▶ _TASK TO COMPLETE_: Your answer should be one number: how many lines of the records hold the string "column".

━━━━

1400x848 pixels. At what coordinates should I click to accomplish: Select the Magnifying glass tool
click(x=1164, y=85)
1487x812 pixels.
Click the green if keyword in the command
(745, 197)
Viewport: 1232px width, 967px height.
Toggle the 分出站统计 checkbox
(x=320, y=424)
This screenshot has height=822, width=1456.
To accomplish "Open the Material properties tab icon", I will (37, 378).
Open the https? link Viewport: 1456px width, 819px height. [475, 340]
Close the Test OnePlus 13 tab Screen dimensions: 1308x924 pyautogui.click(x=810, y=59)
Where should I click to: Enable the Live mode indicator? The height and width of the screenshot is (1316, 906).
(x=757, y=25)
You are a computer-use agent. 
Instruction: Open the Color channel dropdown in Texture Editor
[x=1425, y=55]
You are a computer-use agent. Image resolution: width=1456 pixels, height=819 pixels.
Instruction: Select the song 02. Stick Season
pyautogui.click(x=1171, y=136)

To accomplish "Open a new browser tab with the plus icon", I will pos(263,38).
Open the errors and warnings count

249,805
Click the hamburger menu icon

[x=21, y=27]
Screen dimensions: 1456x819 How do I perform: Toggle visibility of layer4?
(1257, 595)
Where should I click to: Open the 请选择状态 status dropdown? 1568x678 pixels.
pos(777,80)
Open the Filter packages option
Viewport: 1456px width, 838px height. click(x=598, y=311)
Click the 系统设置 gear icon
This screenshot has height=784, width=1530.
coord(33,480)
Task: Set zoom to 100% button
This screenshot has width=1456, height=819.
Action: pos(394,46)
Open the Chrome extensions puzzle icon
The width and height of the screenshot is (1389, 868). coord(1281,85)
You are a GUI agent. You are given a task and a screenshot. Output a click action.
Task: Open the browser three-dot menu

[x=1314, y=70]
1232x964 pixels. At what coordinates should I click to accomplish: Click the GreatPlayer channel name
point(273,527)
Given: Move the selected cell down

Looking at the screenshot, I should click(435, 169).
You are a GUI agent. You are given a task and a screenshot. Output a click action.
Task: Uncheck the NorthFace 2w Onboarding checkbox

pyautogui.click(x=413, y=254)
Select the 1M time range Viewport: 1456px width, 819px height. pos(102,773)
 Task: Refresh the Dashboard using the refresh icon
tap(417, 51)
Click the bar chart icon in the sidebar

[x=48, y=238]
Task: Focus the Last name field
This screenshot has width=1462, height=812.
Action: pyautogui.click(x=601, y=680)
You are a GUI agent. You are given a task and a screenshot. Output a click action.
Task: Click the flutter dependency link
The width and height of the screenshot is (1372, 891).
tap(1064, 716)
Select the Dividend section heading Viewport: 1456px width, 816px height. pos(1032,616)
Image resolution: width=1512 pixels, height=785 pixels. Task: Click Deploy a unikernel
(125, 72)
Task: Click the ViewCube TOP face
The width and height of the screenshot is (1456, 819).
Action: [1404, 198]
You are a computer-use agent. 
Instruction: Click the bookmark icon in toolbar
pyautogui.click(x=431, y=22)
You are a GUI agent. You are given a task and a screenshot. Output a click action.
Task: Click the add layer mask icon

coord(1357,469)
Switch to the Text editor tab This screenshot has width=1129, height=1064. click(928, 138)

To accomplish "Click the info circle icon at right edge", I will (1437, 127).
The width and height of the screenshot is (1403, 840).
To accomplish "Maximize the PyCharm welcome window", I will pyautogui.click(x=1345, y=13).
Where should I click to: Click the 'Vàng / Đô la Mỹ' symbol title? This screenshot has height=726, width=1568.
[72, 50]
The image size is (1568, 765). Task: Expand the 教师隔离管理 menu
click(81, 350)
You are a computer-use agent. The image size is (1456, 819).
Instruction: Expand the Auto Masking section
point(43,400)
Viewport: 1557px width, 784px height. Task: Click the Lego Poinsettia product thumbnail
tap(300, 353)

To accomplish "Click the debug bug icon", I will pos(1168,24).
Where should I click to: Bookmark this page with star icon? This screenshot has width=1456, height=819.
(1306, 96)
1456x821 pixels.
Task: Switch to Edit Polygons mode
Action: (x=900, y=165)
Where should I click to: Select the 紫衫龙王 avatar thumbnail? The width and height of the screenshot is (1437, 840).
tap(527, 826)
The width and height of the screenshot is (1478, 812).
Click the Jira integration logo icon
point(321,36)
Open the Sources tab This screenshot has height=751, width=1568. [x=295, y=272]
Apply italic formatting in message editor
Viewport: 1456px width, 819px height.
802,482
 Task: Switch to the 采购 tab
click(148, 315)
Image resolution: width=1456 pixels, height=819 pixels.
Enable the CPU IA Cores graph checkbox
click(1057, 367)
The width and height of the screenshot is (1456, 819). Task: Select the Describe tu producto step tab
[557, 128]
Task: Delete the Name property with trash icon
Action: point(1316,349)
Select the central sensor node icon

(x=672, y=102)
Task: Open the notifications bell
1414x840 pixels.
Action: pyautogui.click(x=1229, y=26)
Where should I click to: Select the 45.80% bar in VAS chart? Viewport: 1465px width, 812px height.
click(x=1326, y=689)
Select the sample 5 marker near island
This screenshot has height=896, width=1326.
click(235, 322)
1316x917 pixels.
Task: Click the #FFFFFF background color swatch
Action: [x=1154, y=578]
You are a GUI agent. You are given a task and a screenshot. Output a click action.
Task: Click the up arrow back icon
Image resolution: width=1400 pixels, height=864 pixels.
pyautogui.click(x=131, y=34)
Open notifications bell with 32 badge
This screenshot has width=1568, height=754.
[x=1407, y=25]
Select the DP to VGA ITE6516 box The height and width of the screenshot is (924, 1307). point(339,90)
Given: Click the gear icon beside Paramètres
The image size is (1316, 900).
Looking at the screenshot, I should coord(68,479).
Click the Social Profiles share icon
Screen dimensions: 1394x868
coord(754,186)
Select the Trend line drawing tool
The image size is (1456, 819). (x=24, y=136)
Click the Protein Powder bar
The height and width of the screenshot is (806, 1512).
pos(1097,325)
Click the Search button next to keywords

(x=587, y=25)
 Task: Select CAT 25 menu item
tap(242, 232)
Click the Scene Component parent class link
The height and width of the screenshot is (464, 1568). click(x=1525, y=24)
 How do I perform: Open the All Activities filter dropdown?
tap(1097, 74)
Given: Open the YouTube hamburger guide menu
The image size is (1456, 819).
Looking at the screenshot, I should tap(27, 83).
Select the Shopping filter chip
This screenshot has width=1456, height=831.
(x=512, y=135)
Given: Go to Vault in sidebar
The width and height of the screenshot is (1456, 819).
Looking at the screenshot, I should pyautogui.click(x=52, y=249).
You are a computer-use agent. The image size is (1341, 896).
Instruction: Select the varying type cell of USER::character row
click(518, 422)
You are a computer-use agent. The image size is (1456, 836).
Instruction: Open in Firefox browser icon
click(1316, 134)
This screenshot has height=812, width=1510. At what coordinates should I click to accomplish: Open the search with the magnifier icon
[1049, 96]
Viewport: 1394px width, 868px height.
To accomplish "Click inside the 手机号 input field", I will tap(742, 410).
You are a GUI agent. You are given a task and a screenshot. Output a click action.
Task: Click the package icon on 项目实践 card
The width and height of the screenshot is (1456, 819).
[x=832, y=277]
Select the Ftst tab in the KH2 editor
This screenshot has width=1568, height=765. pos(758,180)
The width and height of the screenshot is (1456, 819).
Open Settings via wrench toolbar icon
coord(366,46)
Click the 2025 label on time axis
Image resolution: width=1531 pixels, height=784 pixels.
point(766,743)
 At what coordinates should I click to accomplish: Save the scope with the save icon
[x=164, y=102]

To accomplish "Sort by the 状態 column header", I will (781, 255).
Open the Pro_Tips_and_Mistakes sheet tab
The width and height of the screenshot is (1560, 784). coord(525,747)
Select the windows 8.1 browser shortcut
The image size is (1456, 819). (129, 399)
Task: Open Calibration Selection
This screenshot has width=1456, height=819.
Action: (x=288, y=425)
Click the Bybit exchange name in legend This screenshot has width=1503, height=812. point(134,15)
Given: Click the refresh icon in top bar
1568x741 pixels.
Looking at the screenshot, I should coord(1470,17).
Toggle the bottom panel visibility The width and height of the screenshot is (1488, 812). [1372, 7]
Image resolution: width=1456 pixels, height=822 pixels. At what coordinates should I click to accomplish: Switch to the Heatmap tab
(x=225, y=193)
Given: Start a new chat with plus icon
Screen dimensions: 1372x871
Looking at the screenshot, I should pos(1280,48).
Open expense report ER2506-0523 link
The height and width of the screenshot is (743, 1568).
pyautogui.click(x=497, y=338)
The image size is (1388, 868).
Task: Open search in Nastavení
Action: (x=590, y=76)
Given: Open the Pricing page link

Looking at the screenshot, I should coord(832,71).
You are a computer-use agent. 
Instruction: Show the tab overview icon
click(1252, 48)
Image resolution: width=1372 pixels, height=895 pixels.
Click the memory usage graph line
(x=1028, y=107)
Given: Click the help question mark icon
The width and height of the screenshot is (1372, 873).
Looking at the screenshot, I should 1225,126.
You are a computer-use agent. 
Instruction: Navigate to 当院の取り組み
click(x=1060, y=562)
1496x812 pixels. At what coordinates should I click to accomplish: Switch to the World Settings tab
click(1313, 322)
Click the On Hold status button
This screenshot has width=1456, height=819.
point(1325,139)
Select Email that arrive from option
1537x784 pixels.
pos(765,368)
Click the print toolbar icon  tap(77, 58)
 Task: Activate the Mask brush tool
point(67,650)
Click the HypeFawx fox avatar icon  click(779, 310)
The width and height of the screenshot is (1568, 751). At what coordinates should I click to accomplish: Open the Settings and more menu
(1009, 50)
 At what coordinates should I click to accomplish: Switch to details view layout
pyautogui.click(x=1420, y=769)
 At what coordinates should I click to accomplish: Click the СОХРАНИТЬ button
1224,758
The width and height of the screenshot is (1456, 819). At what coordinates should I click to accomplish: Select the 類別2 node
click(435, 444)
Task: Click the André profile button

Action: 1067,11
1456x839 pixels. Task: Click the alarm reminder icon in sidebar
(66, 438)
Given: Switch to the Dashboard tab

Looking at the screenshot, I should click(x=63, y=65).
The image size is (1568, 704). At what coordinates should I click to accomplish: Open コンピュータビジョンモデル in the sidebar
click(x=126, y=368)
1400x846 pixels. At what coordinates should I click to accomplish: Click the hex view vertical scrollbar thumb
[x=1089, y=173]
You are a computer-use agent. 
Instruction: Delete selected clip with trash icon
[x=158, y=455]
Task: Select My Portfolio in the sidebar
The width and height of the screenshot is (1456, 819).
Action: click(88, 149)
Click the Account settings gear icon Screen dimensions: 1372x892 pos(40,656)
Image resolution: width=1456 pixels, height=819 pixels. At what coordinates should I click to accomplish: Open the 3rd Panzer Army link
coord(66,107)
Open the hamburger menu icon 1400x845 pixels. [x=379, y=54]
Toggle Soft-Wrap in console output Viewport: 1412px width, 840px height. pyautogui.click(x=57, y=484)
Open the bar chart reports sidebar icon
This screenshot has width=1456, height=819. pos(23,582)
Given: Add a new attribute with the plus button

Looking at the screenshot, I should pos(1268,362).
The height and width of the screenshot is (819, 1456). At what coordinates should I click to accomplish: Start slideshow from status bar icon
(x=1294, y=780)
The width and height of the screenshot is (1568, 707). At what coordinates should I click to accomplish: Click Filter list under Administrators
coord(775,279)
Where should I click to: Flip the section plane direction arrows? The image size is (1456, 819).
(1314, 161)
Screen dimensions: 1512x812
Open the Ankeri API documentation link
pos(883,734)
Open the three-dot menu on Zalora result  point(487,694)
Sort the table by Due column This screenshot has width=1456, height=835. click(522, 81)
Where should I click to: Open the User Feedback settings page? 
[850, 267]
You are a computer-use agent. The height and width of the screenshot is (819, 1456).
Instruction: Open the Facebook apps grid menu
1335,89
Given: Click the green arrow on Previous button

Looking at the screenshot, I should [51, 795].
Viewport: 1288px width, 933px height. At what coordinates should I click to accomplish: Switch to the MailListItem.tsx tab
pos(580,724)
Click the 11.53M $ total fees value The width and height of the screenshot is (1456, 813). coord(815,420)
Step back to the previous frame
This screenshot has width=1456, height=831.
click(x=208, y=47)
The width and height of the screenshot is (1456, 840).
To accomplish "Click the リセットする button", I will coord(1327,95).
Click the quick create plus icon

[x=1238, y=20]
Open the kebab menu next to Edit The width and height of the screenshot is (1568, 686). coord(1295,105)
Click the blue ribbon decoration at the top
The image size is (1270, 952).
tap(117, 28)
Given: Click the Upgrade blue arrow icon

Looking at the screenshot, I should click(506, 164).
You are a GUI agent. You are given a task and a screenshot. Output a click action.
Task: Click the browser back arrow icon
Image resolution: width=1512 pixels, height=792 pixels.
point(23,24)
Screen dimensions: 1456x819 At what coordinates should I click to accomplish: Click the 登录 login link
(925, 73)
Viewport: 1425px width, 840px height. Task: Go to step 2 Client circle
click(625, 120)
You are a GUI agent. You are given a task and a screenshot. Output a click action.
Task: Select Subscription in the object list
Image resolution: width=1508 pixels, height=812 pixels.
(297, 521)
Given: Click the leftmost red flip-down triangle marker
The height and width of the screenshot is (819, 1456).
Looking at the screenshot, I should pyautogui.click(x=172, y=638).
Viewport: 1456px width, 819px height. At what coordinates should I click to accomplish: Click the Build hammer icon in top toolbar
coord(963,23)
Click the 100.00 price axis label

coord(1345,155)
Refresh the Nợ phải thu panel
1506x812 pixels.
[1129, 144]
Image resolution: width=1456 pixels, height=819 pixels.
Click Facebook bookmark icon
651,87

━━━━

▶ _OUTPUT FOR THIS EXERCISE_: 2